The arrival of a white Jag with very dark windows was a blessed diversion.
“Hey,” the fire chief called out, bearing down on the driver’s window. “Not there. Νο. No! Goddamn it, not in the driveway, you moron.”
“Arrogant…” Chris pointed. “Will you look at that? He’s gonna park right in the middle of the driveway.”
“Oh, Romano,” Sοnnie said. “He’s not thinking.”
“He’s a pushy son of a bitch,” Chris murmured. “I don’t believe this. He’s determined to drive right over those fu—”
“Hoses,” Roy said rapidly. “He can’t drive over them. Even if he makes it, it won’t do his fancy car any good.”
Romano parked, head-on, between two fire trucks. With the front end of the car partway on the sidewalk, and the rear sticking out into the street, he threw open his door and a stream of Italian poured forth.
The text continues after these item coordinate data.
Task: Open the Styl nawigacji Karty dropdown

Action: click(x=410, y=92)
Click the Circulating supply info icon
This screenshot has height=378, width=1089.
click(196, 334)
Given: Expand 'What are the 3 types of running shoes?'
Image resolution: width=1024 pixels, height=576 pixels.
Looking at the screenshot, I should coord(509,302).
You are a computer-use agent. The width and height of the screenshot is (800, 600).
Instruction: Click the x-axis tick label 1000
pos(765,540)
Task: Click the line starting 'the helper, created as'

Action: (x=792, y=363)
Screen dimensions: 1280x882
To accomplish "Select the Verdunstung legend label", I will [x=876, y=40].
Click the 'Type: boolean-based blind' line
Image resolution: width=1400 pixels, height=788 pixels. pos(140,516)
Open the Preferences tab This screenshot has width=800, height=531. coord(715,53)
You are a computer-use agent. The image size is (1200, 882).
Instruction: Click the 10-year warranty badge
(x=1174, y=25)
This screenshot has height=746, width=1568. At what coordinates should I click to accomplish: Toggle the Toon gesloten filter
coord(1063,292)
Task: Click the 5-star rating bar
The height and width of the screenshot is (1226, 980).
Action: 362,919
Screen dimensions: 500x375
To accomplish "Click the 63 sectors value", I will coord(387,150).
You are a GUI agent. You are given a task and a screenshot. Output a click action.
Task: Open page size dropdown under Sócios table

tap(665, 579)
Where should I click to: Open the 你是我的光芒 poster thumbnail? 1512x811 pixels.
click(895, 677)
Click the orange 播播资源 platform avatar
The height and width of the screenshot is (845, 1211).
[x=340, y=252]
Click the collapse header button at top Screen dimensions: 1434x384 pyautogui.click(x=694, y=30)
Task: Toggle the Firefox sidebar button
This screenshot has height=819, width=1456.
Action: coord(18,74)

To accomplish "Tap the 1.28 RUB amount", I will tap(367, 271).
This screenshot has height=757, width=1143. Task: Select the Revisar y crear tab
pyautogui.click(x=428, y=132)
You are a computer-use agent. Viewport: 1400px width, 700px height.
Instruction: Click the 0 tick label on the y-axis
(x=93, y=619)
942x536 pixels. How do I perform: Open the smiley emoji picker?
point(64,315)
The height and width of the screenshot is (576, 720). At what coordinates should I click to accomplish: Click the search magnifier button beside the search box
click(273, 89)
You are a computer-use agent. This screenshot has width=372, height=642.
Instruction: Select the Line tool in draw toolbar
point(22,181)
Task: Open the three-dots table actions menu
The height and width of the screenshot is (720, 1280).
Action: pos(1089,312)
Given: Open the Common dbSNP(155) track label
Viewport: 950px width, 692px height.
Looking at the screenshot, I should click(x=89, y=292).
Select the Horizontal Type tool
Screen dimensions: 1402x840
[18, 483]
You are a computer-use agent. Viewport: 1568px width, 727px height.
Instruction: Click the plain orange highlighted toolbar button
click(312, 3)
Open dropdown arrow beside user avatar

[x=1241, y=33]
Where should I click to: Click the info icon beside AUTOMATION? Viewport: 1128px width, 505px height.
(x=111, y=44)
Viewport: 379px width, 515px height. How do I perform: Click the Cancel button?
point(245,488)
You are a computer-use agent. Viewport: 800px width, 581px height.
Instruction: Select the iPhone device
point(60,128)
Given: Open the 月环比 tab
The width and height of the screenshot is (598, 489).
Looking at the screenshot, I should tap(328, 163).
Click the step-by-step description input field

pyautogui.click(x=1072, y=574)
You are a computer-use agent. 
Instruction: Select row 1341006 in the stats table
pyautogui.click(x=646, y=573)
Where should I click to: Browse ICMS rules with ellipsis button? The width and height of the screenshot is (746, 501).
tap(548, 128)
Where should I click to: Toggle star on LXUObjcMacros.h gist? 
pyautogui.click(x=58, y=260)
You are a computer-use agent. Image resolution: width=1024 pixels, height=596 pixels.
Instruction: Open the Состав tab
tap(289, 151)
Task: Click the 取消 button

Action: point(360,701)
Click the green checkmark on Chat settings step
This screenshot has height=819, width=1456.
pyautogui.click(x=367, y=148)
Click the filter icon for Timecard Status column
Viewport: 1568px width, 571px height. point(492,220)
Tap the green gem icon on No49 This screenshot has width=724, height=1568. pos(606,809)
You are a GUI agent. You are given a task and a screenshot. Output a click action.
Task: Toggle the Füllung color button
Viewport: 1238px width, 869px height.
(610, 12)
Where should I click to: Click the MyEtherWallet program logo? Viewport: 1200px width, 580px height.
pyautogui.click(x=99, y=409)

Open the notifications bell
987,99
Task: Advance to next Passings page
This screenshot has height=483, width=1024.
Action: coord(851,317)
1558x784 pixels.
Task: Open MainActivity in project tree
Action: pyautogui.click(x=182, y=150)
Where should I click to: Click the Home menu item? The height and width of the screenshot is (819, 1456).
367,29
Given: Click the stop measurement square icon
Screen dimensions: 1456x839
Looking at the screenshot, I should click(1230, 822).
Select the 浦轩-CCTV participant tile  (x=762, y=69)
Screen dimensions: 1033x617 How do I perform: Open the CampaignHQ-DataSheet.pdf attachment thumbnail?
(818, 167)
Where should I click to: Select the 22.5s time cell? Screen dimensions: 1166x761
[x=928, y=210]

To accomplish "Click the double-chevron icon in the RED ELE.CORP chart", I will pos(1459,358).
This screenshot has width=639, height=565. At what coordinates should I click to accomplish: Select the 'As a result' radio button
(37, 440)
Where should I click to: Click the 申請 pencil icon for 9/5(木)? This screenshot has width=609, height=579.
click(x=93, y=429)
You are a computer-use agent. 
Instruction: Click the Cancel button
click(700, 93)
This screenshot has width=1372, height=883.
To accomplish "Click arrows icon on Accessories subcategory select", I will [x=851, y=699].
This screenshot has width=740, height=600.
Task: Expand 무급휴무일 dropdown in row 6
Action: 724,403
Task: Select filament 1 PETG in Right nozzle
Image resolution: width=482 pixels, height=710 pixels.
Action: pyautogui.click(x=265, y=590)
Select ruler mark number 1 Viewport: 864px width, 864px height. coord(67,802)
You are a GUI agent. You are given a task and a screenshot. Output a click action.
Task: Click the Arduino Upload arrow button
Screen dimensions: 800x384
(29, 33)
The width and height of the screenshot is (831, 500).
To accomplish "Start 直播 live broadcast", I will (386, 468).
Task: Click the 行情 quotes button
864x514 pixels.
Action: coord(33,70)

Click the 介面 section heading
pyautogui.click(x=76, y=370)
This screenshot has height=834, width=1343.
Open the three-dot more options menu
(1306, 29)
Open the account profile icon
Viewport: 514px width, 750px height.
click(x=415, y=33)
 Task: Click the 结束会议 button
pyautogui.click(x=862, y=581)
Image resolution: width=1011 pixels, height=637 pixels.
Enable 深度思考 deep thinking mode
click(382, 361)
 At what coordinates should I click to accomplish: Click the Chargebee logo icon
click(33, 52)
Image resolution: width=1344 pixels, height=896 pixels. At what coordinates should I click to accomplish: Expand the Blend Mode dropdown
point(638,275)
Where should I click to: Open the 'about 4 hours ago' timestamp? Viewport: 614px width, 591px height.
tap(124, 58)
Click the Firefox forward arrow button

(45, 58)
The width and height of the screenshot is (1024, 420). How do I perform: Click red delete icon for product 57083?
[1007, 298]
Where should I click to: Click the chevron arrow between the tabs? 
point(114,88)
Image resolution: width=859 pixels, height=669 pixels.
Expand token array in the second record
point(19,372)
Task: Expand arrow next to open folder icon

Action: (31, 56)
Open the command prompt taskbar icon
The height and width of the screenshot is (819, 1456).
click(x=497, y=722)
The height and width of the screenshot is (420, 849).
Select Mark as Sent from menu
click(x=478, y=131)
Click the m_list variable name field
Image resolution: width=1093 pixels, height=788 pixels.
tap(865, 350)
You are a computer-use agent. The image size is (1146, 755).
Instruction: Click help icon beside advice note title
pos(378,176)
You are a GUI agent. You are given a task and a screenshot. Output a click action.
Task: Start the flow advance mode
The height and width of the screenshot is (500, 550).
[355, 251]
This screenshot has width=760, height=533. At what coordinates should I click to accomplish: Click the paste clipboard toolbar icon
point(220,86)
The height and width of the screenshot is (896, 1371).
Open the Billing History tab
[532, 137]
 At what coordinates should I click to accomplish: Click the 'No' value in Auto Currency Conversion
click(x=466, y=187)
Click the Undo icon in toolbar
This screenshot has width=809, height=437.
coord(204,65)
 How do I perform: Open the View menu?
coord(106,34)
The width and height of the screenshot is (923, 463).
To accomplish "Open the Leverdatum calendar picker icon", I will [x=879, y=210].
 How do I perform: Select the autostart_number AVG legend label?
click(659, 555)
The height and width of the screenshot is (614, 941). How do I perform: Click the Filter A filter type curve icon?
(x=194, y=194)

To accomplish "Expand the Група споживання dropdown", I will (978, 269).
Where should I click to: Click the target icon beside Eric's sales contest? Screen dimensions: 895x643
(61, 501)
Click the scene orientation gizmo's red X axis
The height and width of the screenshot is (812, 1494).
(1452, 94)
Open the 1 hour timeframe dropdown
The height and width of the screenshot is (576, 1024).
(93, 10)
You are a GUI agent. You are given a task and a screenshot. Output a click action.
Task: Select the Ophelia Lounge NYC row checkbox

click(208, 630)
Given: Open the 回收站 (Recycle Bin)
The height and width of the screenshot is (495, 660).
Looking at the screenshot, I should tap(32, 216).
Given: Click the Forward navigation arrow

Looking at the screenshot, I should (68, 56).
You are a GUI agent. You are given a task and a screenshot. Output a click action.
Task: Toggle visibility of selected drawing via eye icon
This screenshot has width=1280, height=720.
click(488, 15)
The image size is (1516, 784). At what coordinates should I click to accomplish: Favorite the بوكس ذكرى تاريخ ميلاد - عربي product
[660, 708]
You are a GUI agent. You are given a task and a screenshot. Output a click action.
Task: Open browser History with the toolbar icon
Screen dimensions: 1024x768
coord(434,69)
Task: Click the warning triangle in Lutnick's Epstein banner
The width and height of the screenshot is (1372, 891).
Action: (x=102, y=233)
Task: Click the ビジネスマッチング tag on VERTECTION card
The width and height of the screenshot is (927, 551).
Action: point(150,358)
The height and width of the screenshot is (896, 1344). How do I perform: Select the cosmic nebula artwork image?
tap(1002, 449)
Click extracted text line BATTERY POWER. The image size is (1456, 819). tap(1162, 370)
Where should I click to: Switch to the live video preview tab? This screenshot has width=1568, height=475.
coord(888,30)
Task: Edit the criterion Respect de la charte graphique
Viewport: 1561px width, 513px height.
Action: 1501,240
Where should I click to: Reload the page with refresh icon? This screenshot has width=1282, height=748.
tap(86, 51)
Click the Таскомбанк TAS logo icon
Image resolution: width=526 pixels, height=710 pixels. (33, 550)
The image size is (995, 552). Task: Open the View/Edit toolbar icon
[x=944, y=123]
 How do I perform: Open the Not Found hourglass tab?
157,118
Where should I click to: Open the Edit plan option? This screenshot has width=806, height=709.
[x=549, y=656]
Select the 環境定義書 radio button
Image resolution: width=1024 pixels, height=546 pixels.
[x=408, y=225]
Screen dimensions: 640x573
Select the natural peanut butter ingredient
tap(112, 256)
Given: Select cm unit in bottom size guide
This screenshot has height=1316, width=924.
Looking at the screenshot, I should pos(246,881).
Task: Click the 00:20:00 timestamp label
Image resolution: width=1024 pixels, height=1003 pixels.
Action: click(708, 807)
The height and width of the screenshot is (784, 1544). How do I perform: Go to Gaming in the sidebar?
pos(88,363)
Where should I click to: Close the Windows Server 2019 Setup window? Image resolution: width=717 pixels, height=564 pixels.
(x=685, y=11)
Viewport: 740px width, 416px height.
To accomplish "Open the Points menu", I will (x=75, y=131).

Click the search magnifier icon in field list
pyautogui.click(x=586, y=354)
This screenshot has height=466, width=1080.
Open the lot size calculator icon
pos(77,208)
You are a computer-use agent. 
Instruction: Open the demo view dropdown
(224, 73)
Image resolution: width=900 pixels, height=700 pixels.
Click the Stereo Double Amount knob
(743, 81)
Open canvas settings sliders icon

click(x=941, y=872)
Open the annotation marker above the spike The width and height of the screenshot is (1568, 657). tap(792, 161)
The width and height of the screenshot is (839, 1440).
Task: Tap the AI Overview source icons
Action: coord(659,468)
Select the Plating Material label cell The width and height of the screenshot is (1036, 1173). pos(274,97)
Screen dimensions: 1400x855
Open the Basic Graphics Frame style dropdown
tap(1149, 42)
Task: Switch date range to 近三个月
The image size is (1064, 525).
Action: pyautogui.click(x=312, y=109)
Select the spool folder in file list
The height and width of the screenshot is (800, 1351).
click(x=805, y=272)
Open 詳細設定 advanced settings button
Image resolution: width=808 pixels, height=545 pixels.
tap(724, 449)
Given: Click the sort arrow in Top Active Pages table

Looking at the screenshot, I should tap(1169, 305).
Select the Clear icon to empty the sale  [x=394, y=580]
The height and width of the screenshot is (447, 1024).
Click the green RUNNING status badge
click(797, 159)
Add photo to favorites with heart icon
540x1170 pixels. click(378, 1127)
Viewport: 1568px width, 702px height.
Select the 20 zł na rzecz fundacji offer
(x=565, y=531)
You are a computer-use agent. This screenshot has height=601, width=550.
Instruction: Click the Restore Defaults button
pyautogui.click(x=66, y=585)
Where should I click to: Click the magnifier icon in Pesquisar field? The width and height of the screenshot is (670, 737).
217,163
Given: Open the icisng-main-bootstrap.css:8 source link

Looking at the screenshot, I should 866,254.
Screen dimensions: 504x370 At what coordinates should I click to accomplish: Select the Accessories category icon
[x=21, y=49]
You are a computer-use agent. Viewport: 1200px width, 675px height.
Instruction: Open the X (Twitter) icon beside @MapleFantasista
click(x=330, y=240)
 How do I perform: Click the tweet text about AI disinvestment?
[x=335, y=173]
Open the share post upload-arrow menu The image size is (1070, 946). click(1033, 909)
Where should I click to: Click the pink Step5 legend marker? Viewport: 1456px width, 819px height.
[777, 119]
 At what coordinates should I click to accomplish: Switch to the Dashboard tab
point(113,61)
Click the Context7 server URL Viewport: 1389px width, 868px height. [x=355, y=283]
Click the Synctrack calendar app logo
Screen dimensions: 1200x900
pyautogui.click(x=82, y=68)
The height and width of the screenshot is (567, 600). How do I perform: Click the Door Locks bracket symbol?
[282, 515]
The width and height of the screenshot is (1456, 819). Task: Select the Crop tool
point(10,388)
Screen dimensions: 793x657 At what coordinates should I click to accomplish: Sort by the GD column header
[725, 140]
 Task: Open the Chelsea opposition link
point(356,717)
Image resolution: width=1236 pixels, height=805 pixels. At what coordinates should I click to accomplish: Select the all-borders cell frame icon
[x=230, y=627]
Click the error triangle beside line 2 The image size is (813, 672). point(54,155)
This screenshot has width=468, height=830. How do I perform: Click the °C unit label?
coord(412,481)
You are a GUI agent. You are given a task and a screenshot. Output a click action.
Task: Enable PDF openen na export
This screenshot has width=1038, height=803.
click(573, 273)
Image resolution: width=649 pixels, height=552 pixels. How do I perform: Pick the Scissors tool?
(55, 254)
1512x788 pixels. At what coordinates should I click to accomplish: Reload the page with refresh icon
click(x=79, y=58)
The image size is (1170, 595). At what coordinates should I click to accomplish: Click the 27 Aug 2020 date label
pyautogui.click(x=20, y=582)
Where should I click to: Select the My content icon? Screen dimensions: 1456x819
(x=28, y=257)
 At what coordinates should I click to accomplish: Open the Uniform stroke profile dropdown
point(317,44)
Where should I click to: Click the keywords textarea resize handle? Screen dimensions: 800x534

Another siren sounded in the distance, growing closer by the second. Then Sοnnie heard another, and another. She groped for Chris’s hand. “Is that more fire vehicles? Why, if the fire’s out?”
“Not fire,” Chris said. “Police. But I doubt if they’re coming here.”
“Sonnie,” Romano yelled. “Get over here now. Tell this man to remove himself from my face. He is in my face. Tell him who I am.”
Chris showed signs of restraining her, but she said, “Best if I go. I’ll
be fine,” and walked across the street. “This is Romano Giacano, sir. My brother-in-law.”
“I am also an internationally renowned tennis coach,” Romano stated. “I am a busy and important man. I am in Key West to take care of my sister-in-law, whose husband, my brother, is missing. She is not herself and requires my assistance. Now I wish to inspect the premises.”
Four firemen now stood in a line across the driveway. In response to a shout from the house, the chief had left.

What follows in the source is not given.